BEGIN
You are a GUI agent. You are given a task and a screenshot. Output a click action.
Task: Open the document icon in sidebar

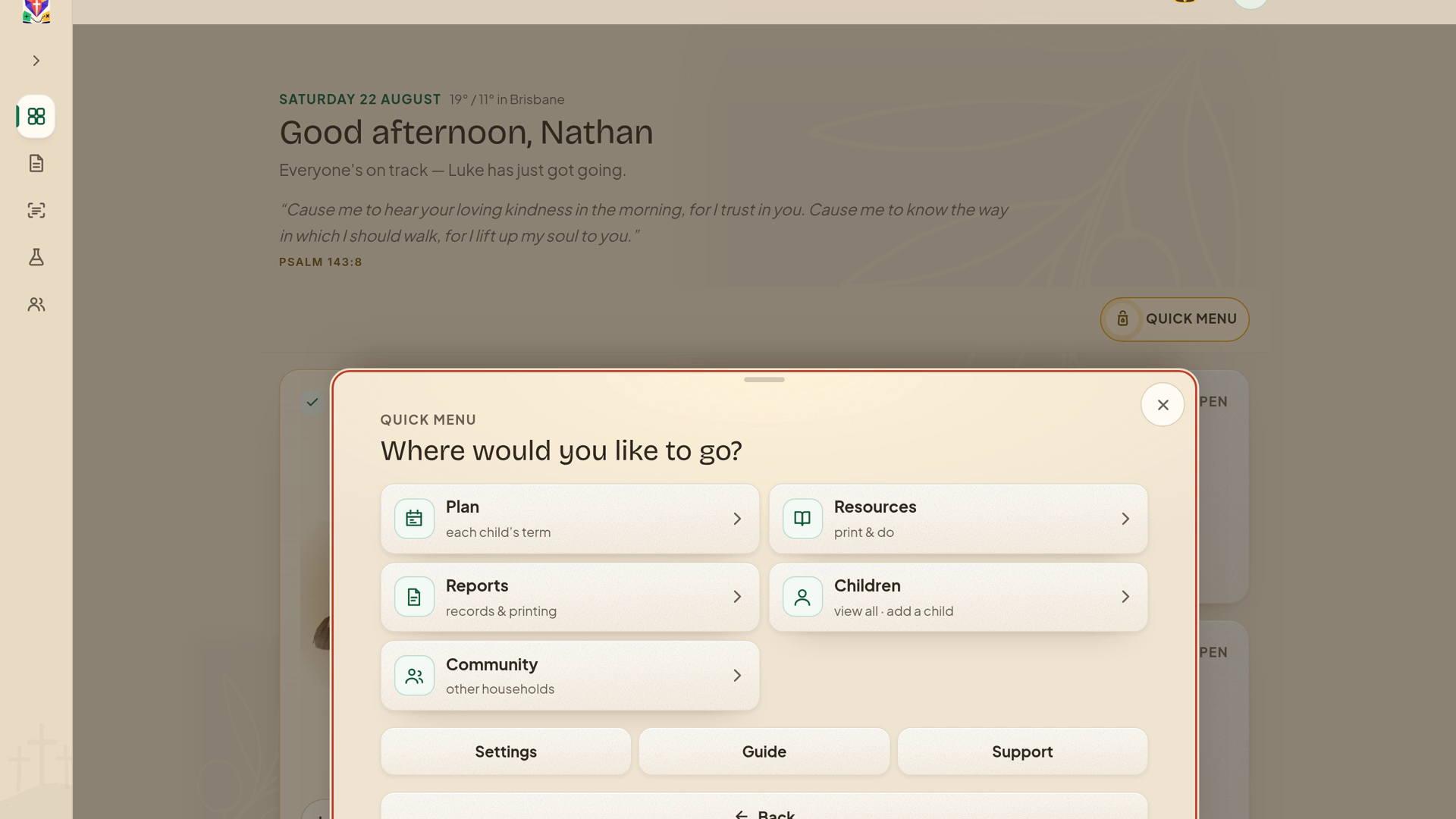pos(36,164)
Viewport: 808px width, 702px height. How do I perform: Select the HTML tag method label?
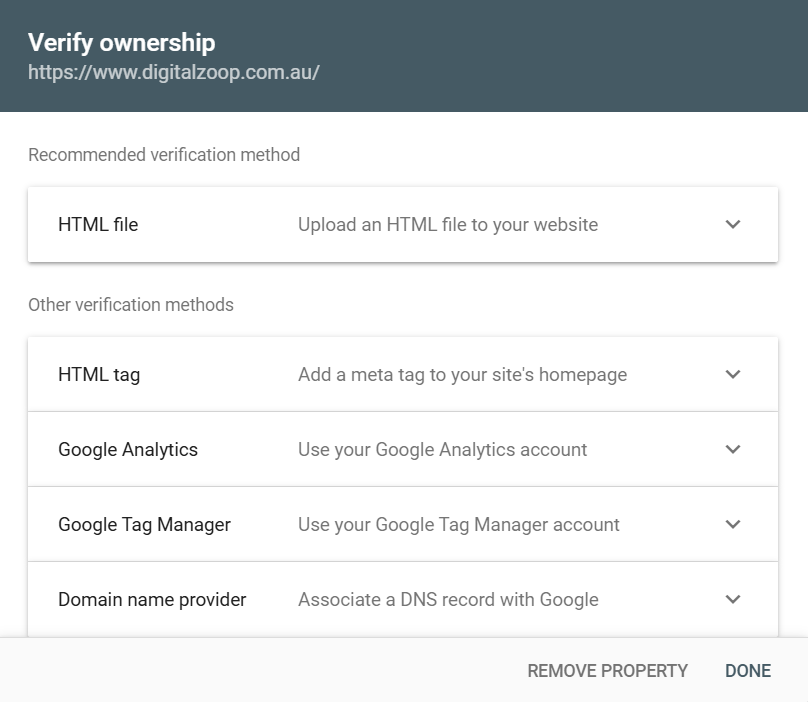click(99, 375)
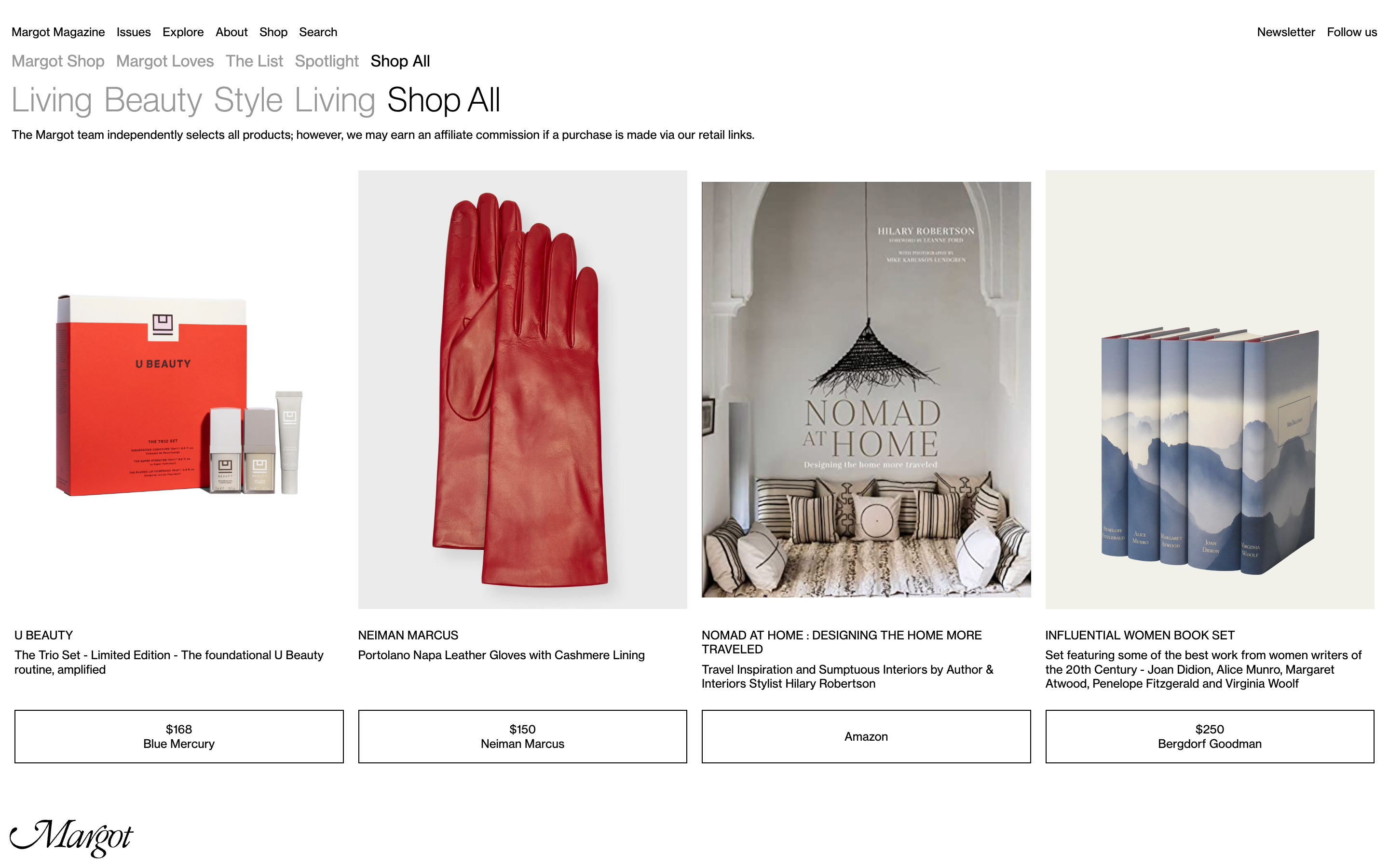
Task: Open the U Beauty Trio Set product image
Action: [178, 389]
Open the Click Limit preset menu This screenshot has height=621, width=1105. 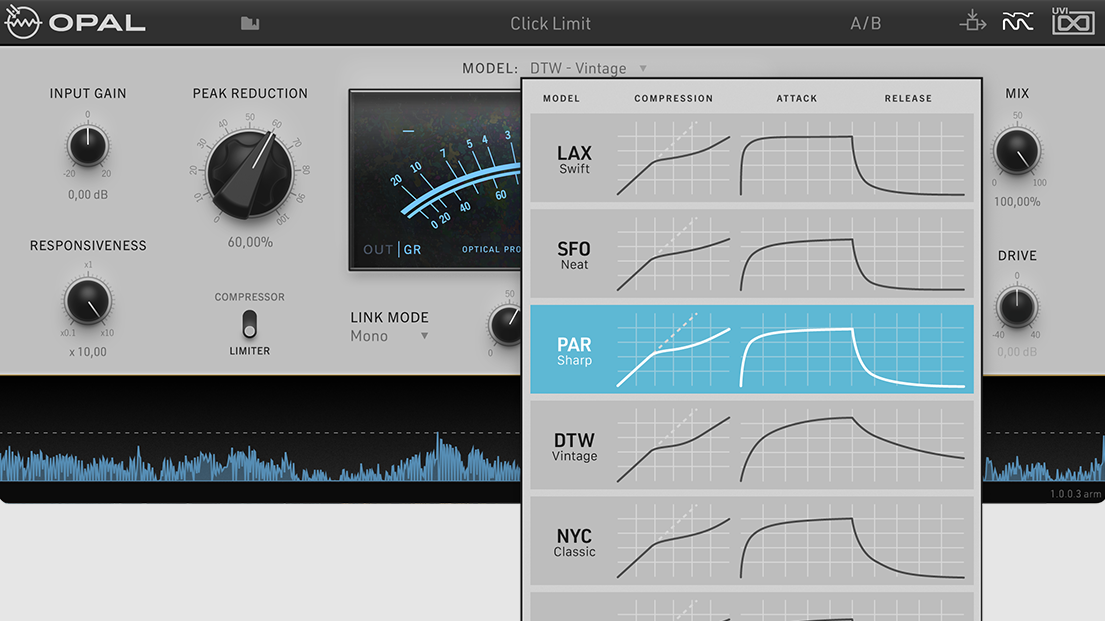pos(550,23)
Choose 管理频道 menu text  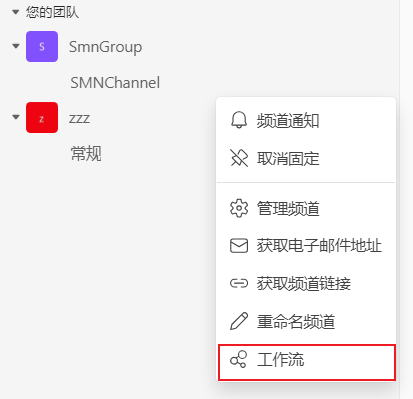288,209
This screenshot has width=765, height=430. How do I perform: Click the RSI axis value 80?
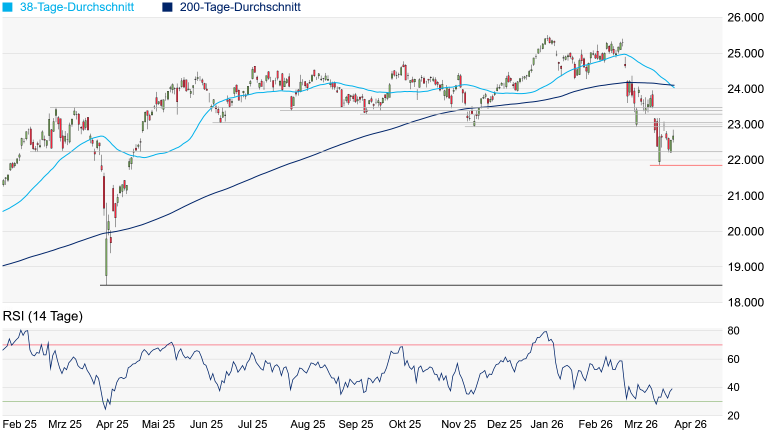[733, 331]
END
| Task description |
Starting at the line that holds "This screenshot has width=765, height=430.", copy each line exactly through the end of the material above, keeping both ends and dropping the pictures.

| Your response |
This screenshot has width=765, height=430. How do I perform: Click the RSI axis value 80?
[733, 331]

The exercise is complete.